What should we put on our invitations?
The rules for writing your invitations is pretty much the same as for everyone getting married. Simply put, you should follow the same etiquette as all couples and include date, time, dress-code, and always to remember to take into consideration who is hosting the wedding.
Do we need to invite unsupportive family and friends?
When it comes to working out the guest list and whether you should invite unsupportive friends or family, the best way to be is to be diplomatic is to follow the who's-paying-for-what rule. If your parents are paying for most of the wedding, you may need to invite relatives that have made their anti-gay-marriage views known in the past, just to keep the peace. {The chances are that someone who is unsupportive probably won't show up anyway.} On the other hand, it's a completely different story if you and your partner are paying for the day. In that case only invite who you want to invite and explain that you're simply not comfortable asking unsupportive people to attend your special day. Just remember, it comes down to you and what you stand for. Don't let anyone ruin your big day.
How do we sort out ceremony seating?
In a classic wedding its customary for the bride’s family to sit on the left hand side of the service and the groom’s family sits on the right during the ceremony. But when you have two brides or grooms, this can get a little confusing. So, when planning a same-sex wedding, a simple way around this is to have sides allocated by your names, or simply let you guests pick a seat and not a side.
Who pays for the wedding?
This is a question that every couple faces. The custom of splitting the costs between the bride and groom’s family is slowly dying out and today many couples are covering the bill themselves. That said, paying for the wedding often comes down to who can afford it, and it's great when parents offer to help out. A lot of modern couples are splitting the costs three ways (between yourself, and both your parents), or asking each side to invest in what they're most passionate about, whether it's the food, the music, or the venue.
What do we call everyone in our bridal party?
It’s your day and you can give the participants in your wedding party any title you like. You can be as traditional or nontraditional as you want. Brides could use "bridesmen" or "men-of-honour” while grooms may have "groomswomen," "groomsmaids," or "best women." Or, you could go completely genderless and go with “attendants” or "party people.”
What do we wear? Who wears what?
Follow your personal style and wear what you’ve always dreamed to wear for your big day, whether it be it a classic suit-and-gown combo, double tuxedos or double bridal gowns. If you both opt for the same look— wearing menswear, womenswear, or something ungendered—you have two options. Either you each go with your own individual style, or you factor in what works together and coordinate your looks with each other and/or your wedding theme.

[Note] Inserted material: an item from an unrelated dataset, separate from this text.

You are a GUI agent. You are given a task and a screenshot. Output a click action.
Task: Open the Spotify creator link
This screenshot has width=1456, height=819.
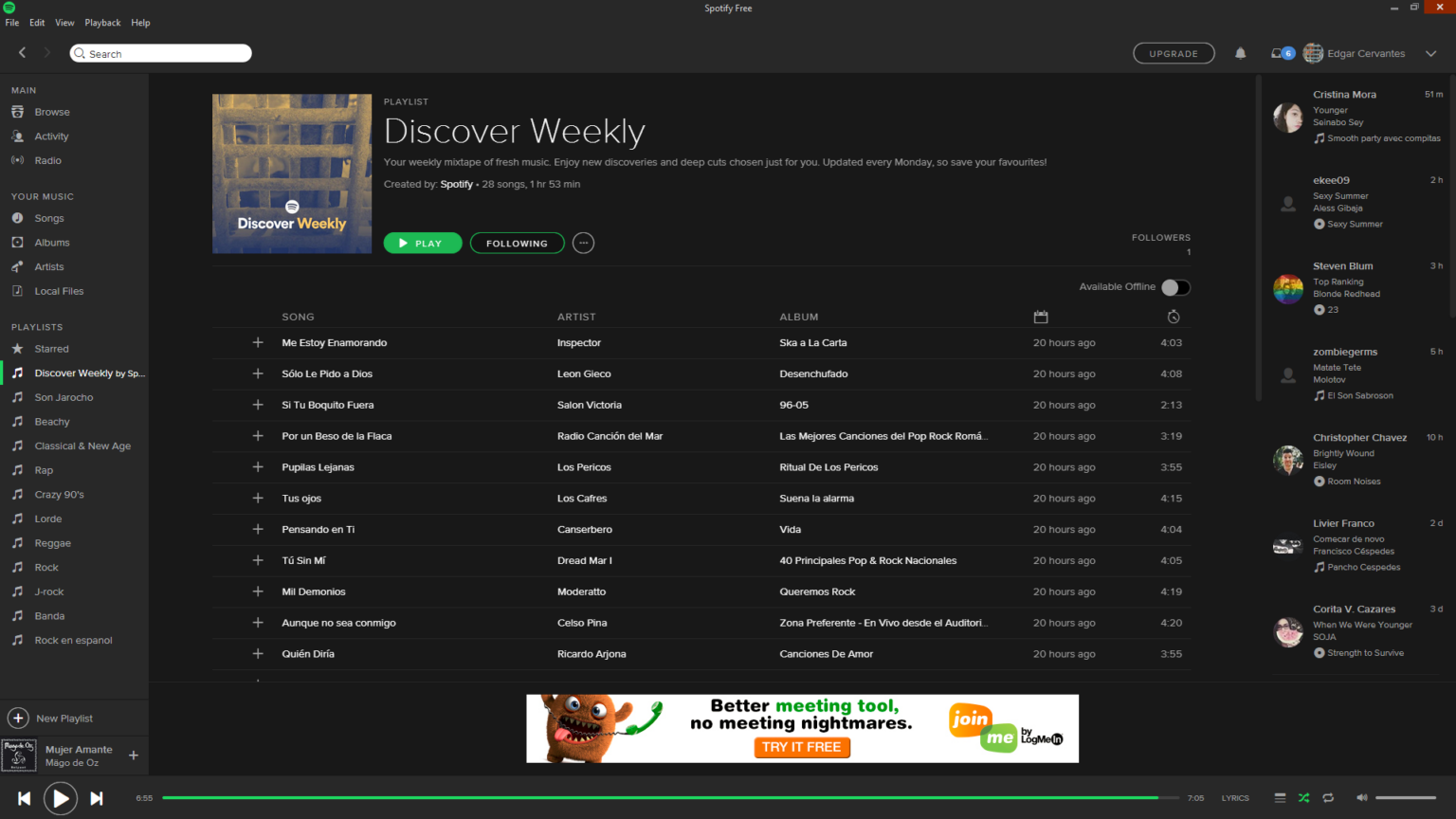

What should the processional order be?
When it comes down to it, it's really about personal preference and most couples are bending the traditional rules to customise their ceremonies. You can ask a person of mutual importance to escort the two of you on each arm, or walk one behind the other with your respective parents. If neither one of you is being 'given away,' you can both walk down the aisle the altar hand-in-hand.
What titles should we use for the pronouncement?
You could go with 'husbands,' 'wives,’ 'partners,' or keep it simple and be pronounced as ‘married’ or ‘equally wed’. It's your wedding and your identity, so call yourselves whatever you want! On stationery like invitations and thank-you notes, you could also use the gender-neutral Mx. instead of Mr. or Mrs.
Who takes who’s name?
The majority of same-sex couples keep their own names. It’s only when children are involved that there's a greater likelihood that they will hyphenate or adopt one name or the other. The important thing to remember is that traditional stereotypes don't apply. If one woman takes another's name, it doesn't mean she takes on the 'wife' role.” There's no right or wrong answer to this question; it's up to you and your partner to decide. You may want to go by two last names, two middle names, or a blend of surnames. Just remember to also keep the law in mind and what's legit when altering your name.